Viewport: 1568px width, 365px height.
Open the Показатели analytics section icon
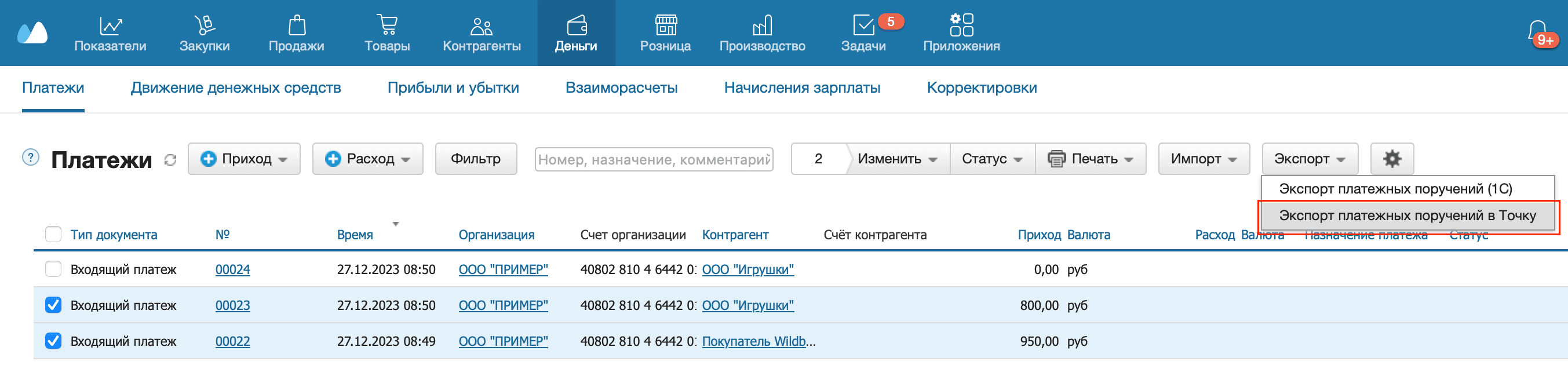[110, 25]
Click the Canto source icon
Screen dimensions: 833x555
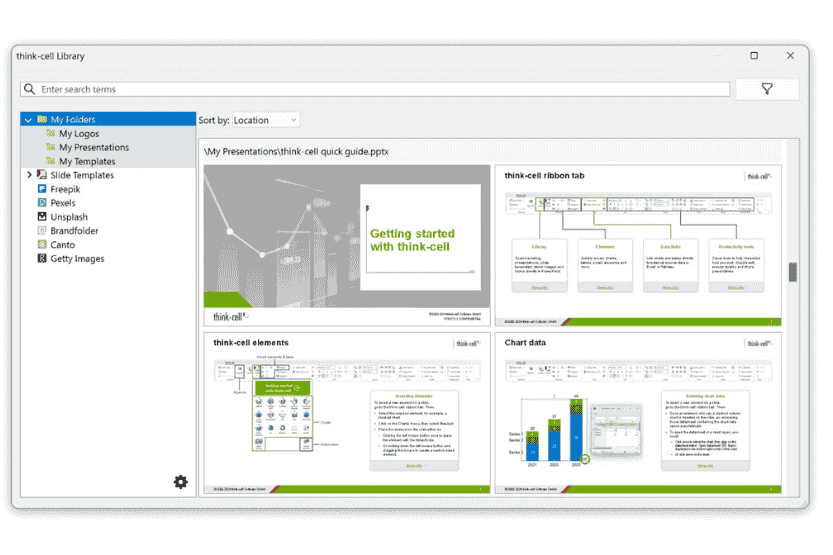[x=42, y=245]
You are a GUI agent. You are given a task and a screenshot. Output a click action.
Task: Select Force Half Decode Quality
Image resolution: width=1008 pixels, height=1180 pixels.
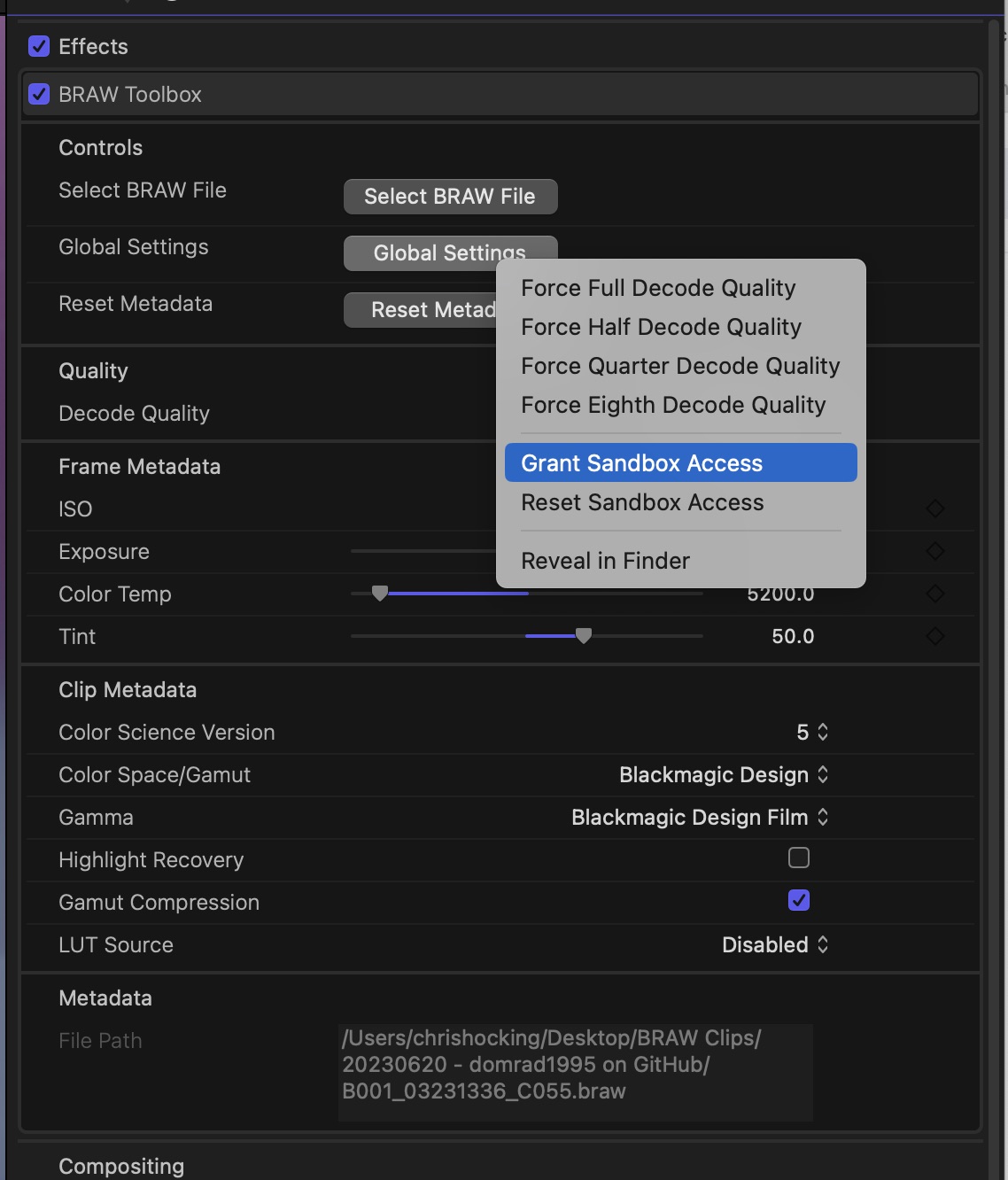pos(661,327)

> _Task requirements_: Copy out every one of the records above word for word, and leave the pictures out of your copy.

> _Correct result_:
Viewport: 1568px width, 365px height.
Open the Показатели analytics section icon
[110, 25]
Click the Canto source icon
Screen dimensions: 833x555
[x=42, y=245]
You are a GUI agent. You are given a task and a screenshot. Output a click action.
Task: Select Force Half Decode Quality
Image resolution: width=1008 pixels, height=1180 pixels.
pos(661,327)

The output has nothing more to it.